What does that kind of life tell us in an age obsessed with smart homes and instant everything? Quite a lot, actually.
It would be easy to package his story as nostalgia. But the better angle is environmental. Seu Chiquinho’s home shows how traditional building knowledge can work with the climate using local materials and very little energy. It also shows the harder side of rural self-reliance, because hauling water and cooking with fire are not quaint details when they shape every single day.

A house that works with the heat
The house itself may be the most interesting part of the story. Built in 1920 by Antônio Matias, it has stayed standing for more than a century. Earthen construction like taipa and adobe is not just a relic. A recent study on adobe structures found that these walls have high thermal inertia, delay heat transfer, and keep indoor temperature swings small during warm periods.
In practical terms, that can mean steadier rooms and less need for fans or air conditioning. When that sticky afternoon heat settles in, that matters.

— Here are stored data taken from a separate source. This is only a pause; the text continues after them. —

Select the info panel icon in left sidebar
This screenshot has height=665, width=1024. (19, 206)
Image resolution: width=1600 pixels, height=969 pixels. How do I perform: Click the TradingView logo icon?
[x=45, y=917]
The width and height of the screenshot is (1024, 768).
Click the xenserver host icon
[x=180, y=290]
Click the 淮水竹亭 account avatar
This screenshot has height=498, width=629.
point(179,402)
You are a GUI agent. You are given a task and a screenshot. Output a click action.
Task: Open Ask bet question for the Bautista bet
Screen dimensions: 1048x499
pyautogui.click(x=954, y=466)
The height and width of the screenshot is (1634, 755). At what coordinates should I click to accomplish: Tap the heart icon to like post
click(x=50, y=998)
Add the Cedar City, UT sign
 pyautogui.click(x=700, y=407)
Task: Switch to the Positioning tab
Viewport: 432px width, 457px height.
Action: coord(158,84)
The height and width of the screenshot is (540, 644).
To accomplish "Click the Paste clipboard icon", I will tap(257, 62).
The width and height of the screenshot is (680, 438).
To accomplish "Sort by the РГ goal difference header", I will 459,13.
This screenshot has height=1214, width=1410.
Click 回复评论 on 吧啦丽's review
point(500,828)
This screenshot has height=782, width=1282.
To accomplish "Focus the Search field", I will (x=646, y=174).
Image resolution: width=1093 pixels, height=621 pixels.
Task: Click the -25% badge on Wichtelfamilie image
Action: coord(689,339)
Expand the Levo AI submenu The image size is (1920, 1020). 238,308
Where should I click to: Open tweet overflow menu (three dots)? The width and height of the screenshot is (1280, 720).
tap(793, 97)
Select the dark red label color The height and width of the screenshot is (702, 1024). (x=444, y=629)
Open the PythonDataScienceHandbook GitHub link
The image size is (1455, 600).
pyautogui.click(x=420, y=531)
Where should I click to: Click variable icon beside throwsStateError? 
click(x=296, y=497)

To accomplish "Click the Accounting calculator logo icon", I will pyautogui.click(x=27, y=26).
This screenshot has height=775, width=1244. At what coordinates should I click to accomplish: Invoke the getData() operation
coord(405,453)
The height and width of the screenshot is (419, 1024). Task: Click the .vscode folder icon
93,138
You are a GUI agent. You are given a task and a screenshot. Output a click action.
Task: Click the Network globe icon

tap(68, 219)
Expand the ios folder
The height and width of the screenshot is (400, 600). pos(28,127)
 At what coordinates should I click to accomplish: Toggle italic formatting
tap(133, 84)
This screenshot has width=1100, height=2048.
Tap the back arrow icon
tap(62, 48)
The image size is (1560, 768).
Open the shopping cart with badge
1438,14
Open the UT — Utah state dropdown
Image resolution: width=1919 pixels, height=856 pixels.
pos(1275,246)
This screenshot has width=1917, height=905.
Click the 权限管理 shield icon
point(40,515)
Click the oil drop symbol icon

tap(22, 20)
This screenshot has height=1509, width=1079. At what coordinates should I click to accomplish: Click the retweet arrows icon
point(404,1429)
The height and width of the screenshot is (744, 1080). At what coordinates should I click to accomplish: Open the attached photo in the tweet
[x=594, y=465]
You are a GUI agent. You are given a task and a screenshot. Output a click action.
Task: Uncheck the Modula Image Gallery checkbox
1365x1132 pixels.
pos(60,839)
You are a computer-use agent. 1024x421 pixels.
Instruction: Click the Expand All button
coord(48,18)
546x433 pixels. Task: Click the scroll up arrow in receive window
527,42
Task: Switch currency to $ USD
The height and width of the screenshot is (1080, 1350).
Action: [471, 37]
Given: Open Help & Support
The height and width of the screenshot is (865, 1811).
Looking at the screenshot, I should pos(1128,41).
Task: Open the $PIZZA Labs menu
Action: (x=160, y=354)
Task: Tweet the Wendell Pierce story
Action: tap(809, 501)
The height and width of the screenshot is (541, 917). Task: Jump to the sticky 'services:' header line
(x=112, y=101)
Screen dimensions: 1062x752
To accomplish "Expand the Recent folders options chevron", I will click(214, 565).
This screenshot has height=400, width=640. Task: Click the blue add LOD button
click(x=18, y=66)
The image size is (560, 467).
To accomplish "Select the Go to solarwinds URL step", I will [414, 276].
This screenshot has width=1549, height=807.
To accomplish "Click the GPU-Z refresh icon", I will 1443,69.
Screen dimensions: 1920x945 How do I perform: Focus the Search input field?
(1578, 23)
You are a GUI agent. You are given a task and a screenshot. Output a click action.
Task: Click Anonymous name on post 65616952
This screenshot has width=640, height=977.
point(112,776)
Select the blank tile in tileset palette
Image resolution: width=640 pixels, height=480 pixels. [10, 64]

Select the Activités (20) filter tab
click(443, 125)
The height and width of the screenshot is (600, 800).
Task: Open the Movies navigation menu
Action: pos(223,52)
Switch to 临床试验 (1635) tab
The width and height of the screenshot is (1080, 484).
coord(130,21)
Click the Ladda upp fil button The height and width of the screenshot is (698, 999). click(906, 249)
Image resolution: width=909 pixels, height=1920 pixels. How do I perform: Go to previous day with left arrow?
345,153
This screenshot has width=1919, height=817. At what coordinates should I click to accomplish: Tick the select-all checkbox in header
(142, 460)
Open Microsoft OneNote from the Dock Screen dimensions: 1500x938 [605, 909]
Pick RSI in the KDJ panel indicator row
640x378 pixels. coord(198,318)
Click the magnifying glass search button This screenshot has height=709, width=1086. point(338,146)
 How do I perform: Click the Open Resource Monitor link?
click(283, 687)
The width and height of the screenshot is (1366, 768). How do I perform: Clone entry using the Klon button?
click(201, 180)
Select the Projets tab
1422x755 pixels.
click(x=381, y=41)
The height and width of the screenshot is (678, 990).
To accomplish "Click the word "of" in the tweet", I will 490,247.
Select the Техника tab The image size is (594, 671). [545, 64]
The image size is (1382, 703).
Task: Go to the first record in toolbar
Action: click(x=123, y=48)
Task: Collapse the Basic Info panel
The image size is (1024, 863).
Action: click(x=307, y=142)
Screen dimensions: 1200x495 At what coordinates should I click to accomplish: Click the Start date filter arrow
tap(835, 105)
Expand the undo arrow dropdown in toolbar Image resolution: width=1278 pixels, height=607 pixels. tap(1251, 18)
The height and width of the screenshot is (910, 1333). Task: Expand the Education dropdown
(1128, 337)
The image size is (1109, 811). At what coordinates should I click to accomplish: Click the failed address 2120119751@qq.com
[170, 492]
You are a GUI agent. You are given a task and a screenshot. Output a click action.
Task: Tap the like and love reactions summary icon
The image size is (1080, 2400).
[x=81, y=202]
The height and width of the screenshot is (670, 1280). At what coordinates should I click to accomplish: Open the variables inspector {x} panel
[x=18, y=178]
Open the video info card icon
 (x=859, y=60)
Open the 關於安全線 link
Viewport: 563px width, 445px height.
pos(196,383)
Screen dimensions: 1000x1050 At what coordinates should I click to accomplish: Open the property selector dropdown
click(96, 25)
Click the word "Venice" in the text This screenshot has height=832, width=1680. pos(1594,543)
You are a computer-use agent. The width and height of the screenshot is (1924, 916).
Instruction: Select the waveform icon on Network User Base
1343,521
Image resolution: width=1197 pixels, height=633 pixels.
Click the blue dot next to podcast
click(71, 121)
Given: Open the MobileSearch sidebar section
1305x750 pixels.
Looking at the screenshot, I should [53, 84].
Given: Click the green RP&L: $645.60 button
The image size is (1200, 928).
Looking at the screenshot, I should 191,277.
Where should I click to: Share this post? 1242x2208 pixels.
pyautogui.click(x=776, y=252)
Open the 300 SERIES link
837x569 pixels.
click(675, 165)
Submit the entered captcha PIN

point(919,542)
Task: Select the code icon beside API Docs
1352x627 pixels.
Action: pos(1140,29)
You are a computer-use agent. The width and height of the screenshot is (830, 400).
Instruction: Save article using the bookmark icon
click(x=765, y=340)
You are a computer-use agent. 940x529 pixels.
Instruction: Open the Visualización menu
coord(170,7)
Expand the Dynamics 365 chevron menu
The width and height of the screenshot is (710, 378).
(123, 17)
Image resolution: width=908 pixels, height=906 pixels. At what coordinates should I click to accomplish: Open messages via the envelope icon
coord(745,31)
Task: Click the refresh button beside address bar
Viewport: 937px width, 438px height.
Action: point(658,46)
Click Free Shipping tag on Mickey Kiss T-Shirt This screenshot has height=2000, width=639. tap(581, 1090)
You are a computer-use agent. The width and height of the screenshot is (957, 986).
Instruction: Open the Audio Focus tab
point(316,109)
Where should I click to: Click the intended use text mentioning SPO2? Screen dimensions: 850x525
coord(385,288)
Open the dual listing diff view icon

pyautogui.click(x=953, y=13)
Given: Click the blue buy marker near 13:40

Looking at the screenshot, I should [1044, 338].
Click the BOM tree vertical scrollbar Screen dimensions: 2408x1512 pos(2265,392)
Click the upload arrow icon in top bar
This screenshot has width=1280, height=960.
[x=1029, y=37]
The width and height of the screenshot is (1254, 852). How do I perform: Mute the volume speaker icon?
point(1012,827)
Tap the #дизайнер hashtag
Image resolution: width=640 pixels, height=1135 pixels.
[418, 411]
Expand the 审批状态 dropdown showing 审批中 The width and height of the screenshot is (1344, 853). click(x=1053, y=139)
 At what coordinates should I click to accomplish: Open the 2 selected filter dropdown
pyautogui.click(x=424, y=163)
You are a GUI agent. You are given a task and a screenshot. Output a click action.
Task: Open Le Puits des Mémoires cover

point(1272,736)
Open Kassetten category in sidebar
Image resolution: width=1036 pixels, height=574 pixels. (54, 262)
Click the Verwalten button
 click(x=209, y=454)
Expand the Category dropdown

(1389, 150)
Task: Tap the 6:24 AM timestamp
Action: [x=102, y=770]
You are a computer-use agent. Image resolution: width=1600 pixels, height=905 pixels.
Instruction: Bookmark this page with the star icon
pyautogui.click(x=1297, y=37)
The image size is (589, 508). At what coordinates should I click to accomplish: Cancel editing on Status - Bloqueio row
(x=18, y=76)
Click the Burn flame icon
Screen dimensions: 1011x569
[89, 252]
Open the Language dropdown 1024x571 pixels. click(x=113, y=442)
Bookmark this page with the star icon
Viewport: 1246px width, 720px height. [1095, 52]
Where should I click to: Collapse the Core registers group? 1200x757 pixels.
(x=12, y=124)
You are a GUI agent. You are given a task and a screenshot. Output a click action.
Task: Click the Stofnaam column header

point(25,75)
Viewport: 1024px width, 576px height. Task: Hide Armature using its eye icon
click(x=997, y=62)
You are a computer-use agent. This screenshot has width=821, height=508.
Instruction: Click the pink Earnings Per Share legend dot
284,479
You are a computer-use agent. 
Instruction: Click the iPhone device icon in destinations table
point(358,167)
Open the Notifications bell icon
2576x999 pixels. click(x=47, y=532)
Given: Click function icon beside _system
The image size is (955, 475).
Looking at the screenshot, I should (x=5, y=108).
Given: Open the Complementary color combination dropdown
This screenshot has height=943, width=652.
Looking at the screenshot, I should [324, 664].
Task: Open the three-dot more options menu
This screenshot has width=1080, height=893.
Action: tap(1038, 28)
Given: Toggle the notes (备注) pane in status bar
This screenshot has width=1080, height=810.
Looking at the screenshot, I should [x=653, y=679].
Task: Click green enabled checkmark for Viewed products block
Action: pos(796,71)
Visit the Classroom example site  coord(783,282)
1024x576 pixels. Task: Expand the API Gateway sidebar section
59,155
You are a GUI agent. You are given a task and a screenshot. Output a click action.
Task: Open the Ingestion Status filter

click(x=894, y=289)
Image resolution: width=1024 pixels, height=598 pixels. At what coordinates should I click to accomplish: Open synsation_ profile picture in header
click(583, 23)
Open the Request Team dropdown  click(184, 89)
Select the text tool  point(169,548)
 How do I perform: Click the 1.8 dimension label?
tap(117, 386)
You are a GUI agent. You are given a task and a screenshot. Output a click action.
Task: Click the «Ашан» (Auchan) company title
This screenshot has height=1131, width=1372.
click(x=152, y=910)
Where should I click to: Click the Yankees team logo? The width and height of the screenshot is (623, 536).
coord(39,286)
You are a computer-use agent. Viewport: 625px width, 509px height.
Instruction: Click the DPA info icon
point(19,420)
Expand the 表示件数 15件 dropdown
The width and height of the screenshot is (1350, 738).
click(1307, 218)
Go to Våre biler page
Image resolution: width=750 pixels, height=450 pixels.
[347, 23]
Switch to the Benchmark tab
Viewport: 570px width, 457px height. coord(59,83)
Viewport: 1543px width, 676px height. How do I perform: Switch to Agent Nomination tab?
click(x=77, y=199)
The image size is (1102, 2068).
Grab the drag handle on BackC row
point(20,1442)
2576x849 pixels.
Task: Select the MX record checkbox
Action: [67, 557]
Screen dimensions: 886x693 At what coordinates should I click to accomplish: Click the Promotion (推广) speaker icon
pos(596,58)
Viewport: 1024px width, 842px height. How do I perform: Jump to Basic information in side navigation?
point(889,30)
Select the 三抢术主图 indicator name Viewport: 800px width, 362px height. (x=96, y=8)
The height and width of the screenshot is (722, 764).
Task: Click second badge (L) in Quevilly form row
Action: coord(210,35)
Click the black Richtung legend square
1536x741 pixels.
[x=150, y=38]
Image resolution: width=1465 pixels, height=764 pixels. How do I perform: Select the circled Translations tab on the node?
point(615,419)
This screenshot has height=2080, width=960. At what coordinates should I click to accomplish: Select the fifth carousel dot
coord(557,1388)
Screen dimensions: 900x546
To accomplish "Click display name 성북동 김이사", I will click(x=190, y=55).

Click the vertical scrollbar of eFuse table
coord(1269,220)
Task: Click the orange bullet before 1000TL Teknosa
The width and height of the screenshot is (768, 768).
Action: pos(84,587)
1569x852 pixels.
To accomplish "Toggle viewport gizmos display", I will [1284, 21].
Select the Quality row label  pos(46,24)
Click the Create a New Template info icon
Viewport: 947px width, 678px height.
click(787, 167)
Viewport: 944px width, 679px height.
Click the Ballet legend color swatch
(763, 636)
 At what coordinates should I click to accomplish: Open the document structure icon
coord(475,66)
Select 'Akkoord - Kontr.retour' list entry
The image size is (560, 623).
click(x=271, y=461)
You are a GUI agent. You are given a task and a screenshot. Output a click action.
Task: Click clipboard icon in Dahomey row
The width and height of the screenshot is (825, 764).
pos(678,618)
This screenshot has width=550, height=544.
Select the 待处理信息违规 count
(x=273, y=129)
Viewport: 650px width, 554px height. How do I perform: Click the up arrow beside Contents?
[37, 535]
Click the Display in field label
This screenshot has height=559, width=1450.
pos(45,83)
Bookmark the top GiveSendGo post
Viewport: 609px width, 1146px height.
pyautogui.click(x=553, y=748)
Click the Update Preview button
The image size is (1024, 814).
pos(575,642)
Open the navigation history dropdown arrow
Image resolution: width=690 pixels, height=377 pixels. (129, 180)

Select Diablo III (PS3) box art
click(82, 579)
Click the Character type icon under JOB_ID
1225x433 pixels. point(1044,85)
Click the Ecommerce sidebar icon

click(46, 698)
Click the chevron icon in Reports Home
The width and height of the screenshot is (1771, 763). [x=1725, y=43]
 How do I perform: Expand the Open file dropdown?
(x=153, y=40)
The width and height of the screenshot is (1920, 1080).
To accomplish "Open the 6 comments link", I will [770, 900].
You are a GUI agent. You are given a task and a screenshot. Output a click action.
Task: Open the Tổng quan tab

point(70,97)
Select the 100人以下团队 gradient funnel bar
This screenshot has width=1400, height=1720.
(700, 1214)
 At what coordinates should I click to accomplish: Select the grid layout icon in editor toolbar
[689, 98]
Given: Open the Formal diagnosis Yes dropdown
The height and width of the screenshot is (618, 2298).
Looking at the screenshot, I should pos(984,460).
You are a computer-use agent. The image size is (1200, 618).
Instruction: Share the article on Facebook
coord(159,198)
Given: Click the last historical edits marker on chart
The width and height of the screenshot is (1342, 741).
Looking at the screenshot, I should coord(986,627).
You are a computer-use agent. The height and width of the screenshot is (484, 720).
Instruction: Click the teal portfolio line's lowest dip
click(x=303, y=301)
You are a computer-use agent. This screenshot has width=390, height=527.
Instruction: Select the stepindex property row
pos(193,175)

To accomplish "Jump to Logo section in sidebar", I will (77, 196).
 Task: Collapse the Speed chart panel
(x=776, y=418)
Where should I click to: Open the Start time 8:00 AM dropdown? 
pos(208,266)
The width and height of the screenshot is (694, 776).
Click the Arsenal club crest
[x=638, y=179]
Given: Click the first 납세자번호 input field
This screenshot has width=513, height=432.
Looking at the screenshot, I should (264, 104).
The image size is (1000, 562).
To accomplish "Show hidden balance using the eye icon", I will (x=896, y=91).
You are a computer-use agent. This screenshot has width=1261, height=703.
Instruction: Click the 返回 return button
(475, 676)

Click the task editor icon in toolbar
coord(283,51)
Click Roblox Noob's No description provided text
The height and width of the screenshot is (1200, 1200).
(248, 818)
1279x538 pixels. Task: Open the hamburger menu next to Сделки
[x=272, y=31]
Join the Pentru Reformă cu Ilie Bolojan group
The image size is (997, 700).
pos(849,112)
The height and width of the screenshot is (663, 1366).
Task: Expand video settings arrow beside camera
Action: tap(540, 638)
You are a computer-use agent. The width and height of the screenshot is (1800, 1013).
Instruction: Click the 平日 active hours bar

Simple routines and family memory
Seu Chiquinho’s routine is straightforward, but not light. He fetches water from a nearby well every week, transports it in drums, and stores it in clay pots inside the house. The wood stove is still his kitchen. After breakfast, he spends two to three hours clearing brush, fixing fences, and preparing small plots near the Rio Feitos.
He returned from Rio de Janeiro for good decades ago, remained unmarried, and kept the house after his parents died about 28 years ago. He may live alone, but by his own account, “there is always someone who comes by.”
Old wisdom and modern limits
This is where the numbers help. In 2023, only 32.3 percent of rural households in Brazil used the general water network as their main source of supply. Another 12.8 percent depended mainly on shallow wells, while 29.8 percent relied on deep or artesian wells. So to many city readers, carrying water home in containers may sound almost unthinkable. In parts of rural Brazil, it is still part of the landscape.
Cooking tells a similar story. By one official metric, 94.5 percent of Brazil’s population had access to clean cooking in 2023; yet 11.8 million households still used wood for cooking that year. Brazil’s energy planning agency also stresses that “clean cooking” is not mainly about greenhouse gases in this context.
It is about indoor air quality and safer technology inside the home. That point matters because the World Health Organization says about 2.1 billion people worldwide still cook with solid fuels or inefficient stoves, producing harmful household air pollution.
So what should readers take from Seu Chiquinho’s story? For the most part, the lesson is not that the past was better. It is that some older forms of knowledge still make sense. Thick clay walls, local materials, low waste, and a life organized around the land can reduce energy demand in ways that feel surprisingly current.
But sustainability should not mean carrying avoidable burdens or breathing more smoke. The smartest path is probably a mix of both, keeping the passive design and the sense of limits, while expanding clean water and clean cooking.
The official report cited in this article was published on the EPE website.